* [Problem details]: Print, unchanged, the line containing "Giriş (757, 16)" along with all lines that follow it to the end of the listing.
Records to use START
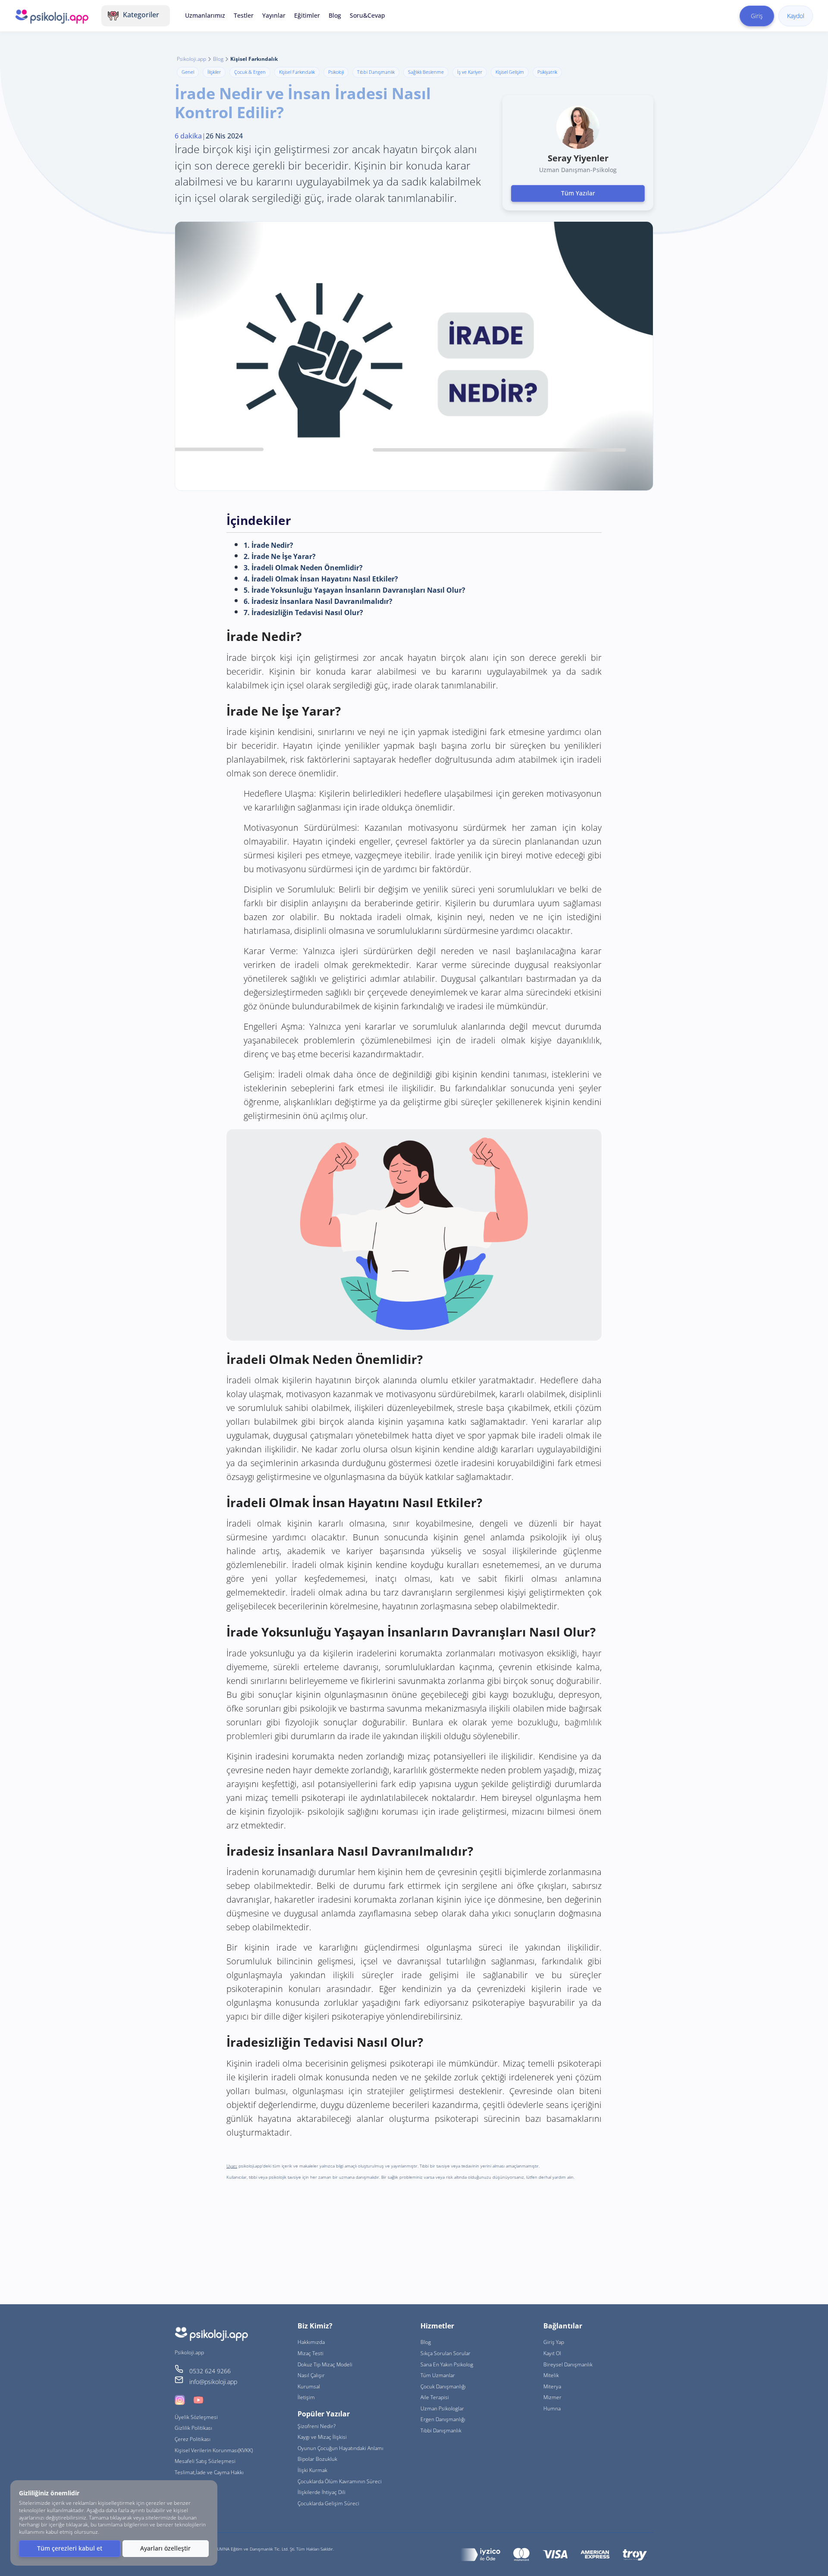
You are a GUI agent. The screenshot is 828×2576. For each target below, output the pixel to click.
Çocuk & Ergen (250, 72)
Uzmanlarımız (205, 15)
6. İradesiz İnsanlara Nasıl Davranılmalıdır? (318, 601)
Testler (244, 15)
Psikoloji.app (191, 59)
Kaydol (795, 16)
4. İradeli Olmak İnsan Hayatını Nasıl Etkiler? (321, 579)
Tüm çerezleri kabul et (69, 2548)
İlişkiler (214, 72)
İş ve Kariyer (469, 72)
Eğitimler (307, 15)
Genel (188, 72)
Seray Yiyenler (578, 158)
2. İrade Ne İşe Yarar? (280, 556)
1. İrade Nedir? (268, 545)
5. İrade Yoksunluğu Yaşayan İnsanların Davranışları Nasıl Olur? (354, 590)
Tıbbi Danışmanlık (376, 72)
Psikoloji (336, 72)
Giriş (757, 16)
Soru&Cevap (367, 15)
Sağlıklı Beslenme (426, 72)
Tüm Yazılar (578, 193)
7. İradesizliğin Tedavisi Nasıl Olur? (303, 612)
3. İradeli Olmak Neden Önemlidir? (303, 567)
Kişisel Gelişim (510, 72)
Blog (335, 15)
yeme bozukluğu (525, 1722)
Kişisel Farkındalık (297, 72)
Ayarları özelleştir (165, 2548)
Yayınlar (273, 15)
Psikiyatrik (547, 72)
Records to use END
* [Task solution]:
Giriş (757, 16)
Soru&Cevap (367, 15)
Sağlıklı Beslenme (426, 72)
Tüm Yazılar (578, 193)
7. İradesizliğin Tedavisi Nasıl Olur? (303, 612)
3. İradeli Olmak Neden Önemlidir? (303, 567)
Kişisel Gelişim (510, 72)
Blog (335, 15)
yeme bozukluğu (525, 1722)
Kişisel Farkındalık (297, 72)
Ayarları özelleştir (165, 2548)
Yayınlar (273, 15)
Psikiyatrik (547, 72)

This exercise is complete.